The Web spec defines the concept of task queues as a mechanism to ensure that certain types of tasks execute in a specific order (e.g.: events). We already have the concept of event queues in React Native that serve the same purpose and we can continue using it after this.

2. Task execution

The way we execute tasks would not change after this change. It would continue being the execution of a C++ function that accesses the JS runtime to perform its logic.

3. Microtask execution

In this step we would drain the microtask queue, executing all the microtasks in order. A microtask can schedule additional microtasks, so incorrect product logic could lead to an infinite loop here. This is expected and it is the same behavior it has on the Web.

4. Update the rendering

The last step is to check if the previous work produced new commits in Fabric. If that was the case, we would notify the host platform that it should apply the necessary mutations to reach that state.

In the future, we could extend this step to do more of the work that browsers do. For example, we could run resize observations here, or update animations and run animation frame callbacks.

Synchronous execution, events and rendering

Formalizing this event loop that synchronizes with rendering also allows us to efficiently implement synchronous events.

The main problem to implement synchronous events with the existing model is that we do not know which tasks should be processed together to be rendered atomically. This means that we could end up executing too little JavaScript code in the UI thread, leading to an unfinished UI state, or too much, leading to blocking the UI thread for longer than necessary, negatively impacting responsiveness.

The benefit of this model is that it defines what is the unit of work that leads to a full UI update, which means we know exactly how much code to execute in the UI thread. In this case, we would only go through a single iteration of the event loop, which would provide those guarantees.

Implementation

Event Loop

To preserve the semantics of the event loop defined here, we need to make sure all JS tasks execute through it. Both in the old and in the new architecture, all tasks are scheduled through a RuntimeScheduler instance, which implements a priority queue on top of the message queue exposed by RuntimeExecutor. We could build our event loop processing logic inside that abstraction.

The current RuntimeScheduler implementation has a few limitations that we should address as part of this effort (e.g.: not being able to schedule work outside of the JS thread with custom priorities or avoiding asking the current task to yield).

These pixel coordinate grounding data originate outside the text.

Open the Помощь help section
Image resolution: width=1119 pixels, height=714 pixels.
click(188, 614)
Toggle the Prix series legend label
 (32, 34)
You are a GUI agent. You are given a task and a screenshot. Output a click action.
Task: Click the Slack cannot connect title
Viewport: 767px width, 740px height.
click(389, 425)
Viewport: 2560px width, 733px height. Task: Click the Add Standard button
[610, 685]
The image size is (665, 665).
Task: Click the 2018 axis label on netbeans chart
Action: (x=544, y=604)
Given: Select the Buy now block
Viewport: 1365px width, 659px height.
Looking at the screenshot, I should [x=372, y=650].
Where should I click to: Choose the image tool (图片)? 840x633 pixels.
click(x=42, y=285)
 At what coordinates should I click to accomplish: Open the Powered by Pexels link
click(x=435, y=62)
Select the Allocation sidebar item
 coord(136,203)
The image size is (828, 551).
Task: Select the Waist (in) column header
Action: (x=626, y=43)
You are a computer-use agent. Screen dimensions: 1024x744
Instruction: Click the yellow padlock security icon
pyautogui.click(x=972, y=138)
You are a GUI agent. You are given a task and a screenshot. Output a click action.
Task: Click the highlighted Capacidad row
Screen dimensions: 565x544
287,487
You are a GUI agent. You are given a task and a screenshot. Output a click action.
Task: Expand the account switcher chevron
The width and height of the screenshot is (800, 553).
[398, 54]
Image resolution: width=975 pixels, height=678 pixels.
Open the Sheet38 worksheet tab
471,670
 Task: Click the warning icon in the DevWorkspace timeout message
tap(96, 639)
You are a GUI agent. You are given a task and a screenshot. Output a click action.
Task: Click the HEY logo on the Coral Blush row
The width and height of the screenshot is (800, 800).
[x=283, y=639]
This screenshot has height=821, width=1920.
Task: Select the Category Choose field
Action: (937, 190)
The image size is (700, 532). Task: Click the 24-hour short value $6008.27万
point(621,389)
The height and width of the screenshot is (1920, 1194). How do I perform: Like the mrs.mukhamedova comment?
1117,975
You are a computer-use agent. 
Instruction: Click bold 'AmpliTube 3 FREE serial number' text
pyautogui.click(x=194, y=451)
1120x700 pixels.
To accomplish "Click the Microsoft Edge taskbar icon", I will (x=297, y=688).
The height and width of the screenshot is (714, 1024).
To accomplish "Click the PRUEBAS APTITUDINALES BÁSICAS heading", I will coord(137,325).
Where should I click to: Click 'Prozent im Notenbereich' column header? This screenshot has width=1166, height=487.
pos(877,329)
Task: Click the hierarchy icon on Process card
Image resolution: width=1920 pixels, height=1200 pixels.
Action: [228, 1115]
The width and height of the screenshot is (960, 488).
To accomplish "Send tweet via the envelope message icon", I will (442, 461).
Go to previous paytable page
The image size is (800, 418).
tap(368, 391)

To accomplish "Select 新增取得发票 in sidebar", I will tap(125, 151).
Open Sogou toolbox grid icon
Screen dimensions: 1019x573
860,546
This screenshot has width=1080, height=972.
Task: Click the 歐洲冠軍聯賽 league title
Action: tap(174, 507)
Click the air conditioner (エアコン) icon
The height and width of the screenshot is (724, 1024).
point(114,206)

After that, we need to extend the implementation to implement the steps in the loop:

• To add support for microtasks, we would need to execute them after executing the main work of the task. Additional work is required in the JS runtime to enable native microtasks (exposing the queueMicrotask function and relying on them for promises) and in React (enabling microtasks for scheduling/batching).
• To prevent React commits to be mounted on the host platform before the “Update the rendering” step in the loop, we would need to avoid notifying the SchedulerDelegate about these commits and wait for this step to notify all pending changes. In RuntimeScheduler, we could expose a new API to queue these notifications (e.g.: scheduleRenderingUpdate) from the React Native Scheduler.

React renderer updates

The React reconciler uses microtasks for batching updates and to schedule paint-blocking work, if they are available. The React Native renderers (Fabric) is configured as not having support for microtasks, so the reconciler falls back to using a scheduler function to schedule tasks with immediate priority. We would need to add a feature flag in React to enable the use of microtasks in Fabric.

Background executor

The new React Native renderer (Fabric) provides an option to commit React trees in a background thread, doing layout, mount, etc. asynchronously, outside of the JavaScript thread. This option was provided to offset some of the performance regressions that Fabric introduced due to the increased amount of work that it performs in the JavaScript thread. Unfortunately, it is also the main reason why useLayoutEffect does not have the correct semantics in React Native. As part of this proposal, that option and the background executor would be removed.

Drawbacks

This would introduce changes in the semantics of existing applications. We expect these to be transparent for end users in most cases, but applications relying on the ordering or timing of specific events could be affected by this. See the Adoption strategy section for more details.

Alternatives

None considered that would accomplish the same goals. We define a custom processing model for React Native, but that would not achieve the goal of aligning with Web standards.

Adoption strategy

Ideally we would ship this as part of the new React Native architecture. We expect users to thoroughly test their applications when migrating to the new architecture to make sure everything works as expected. If we shipped these changes as part of the new architecture, users would not need to do another round of testing for this specific feature. This might increase the number of differences between the old architecture and the new one, but the cost of identifying and fixing potential problems at this point should be lower than doing it separately.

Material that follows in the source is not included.